Word for word, set down the lines from the one that holds "Image resolution: width=1328" through the final line of the listing below, and exclude every picture.
(Input material)
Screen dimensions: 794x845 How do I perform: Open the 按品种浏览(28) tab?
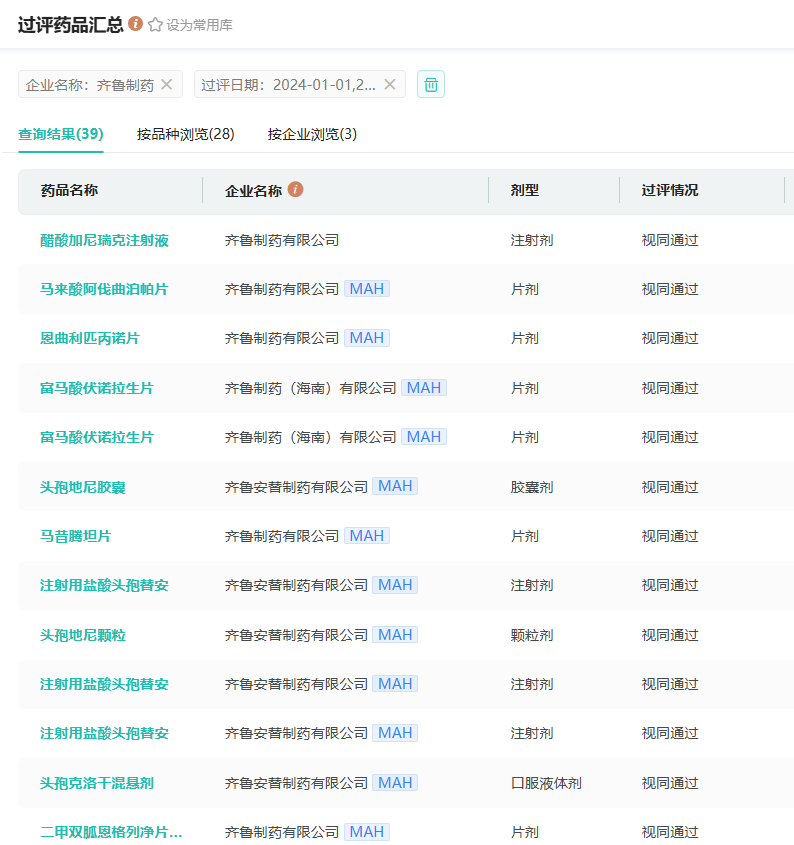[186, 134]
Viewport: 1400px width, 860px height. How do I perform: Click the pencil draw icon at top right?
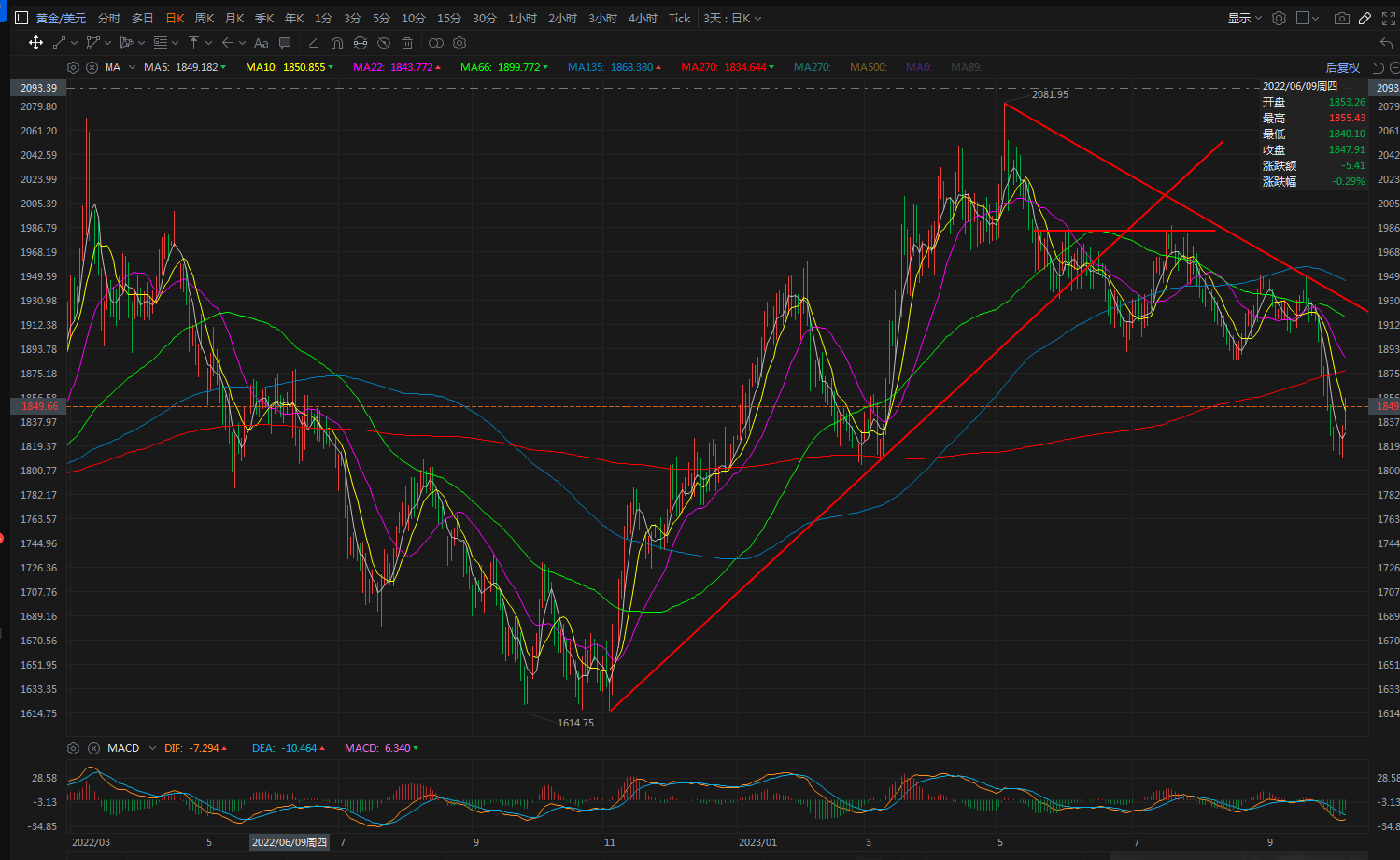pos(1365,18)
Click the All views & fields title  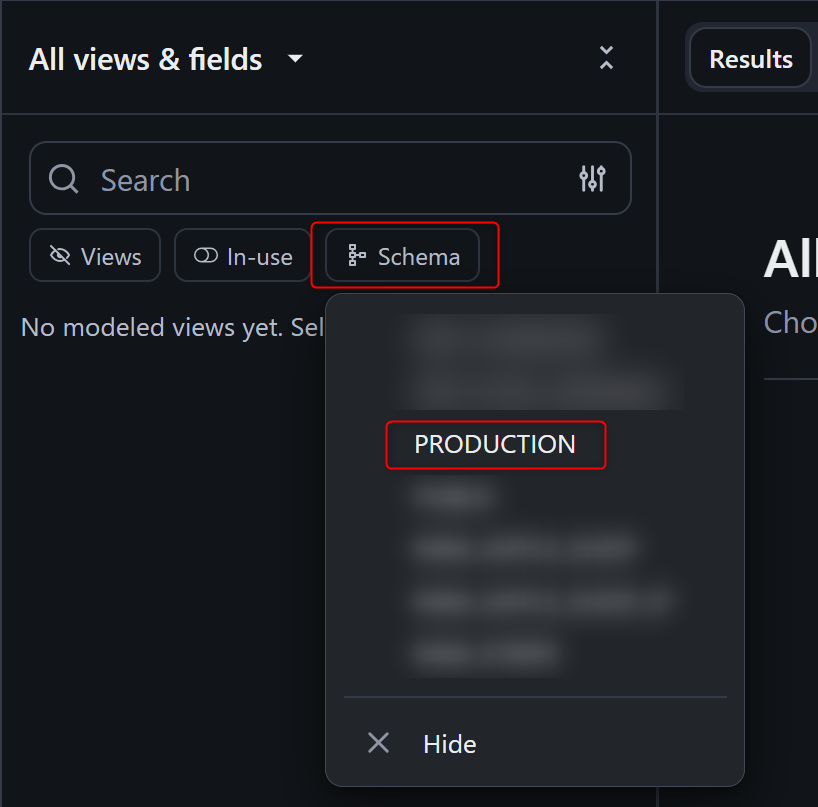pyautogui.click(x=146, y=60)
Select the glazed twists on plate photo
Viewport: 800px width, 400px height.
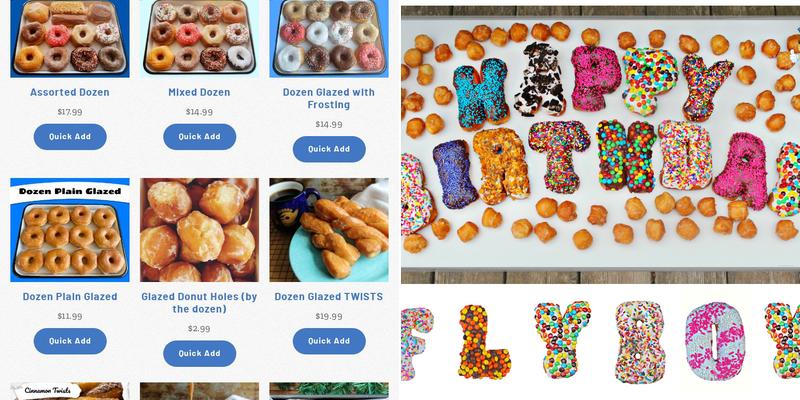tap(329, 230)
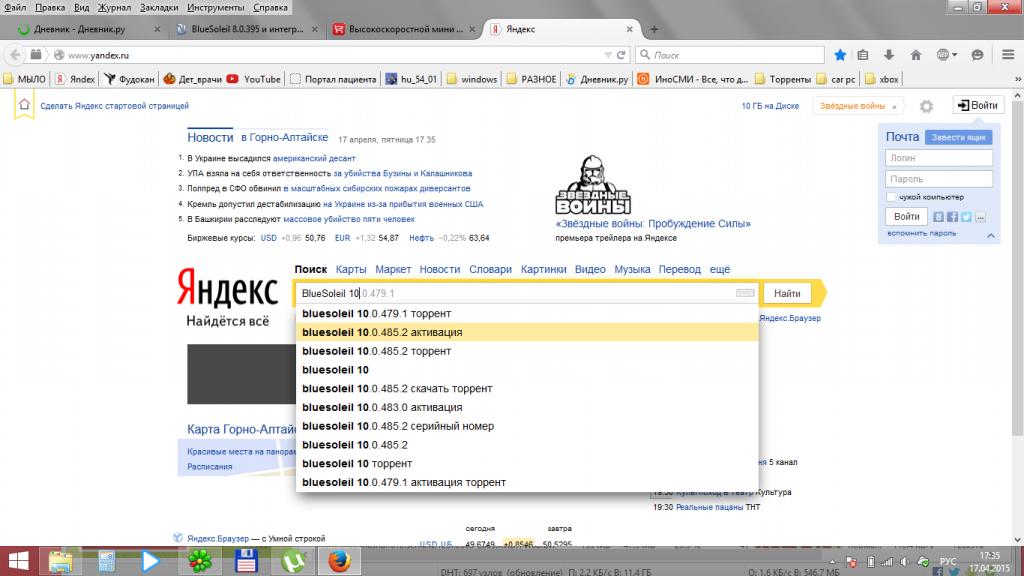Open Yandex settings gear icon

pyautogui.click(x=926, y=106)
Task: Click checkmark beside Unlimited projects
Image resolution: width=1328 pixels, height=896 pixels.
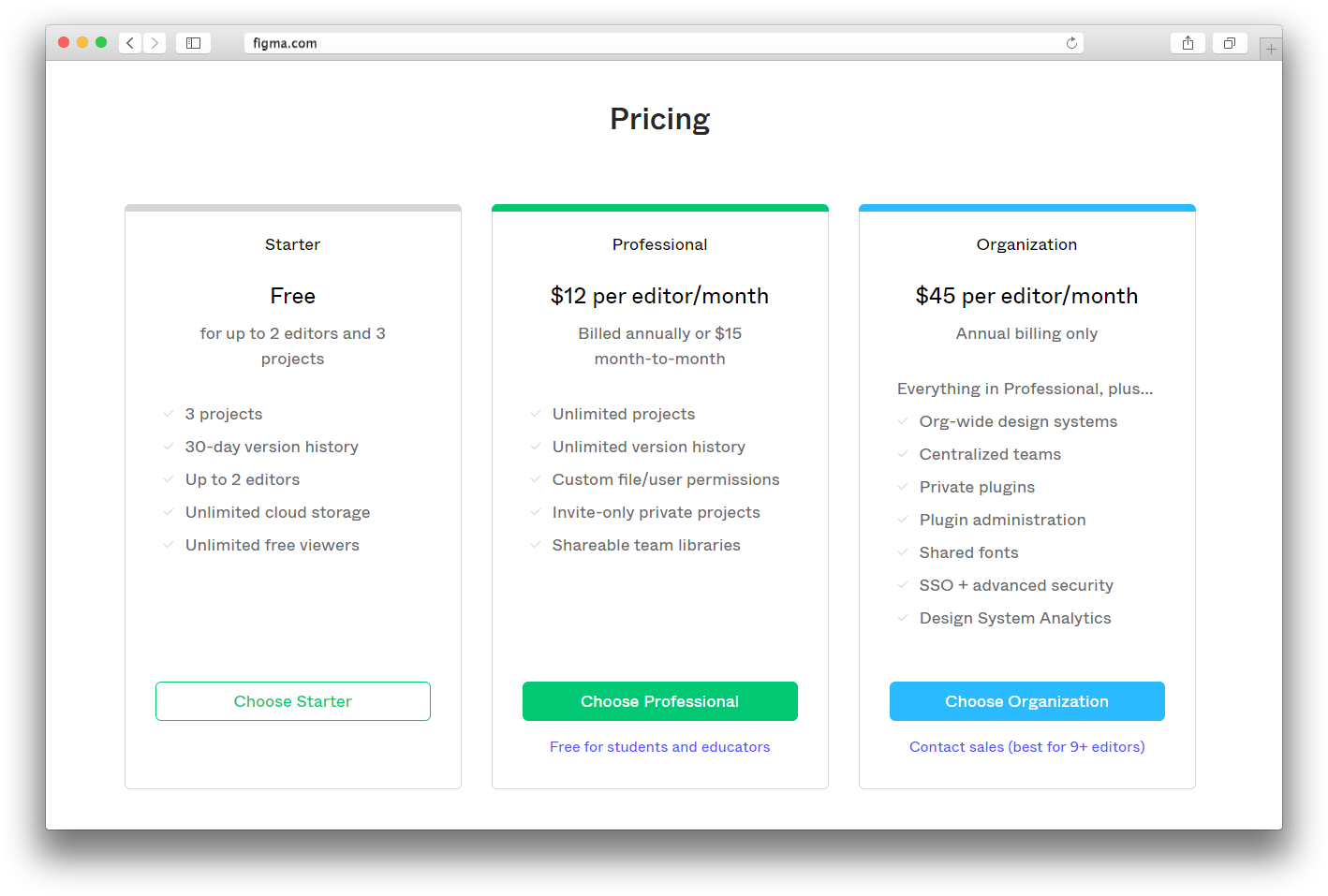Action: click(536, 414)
(End Input material)
■ **Result for this task**:
Image resolution: width=1328 pixels, height=896 pixels.
Action: click(536, 414)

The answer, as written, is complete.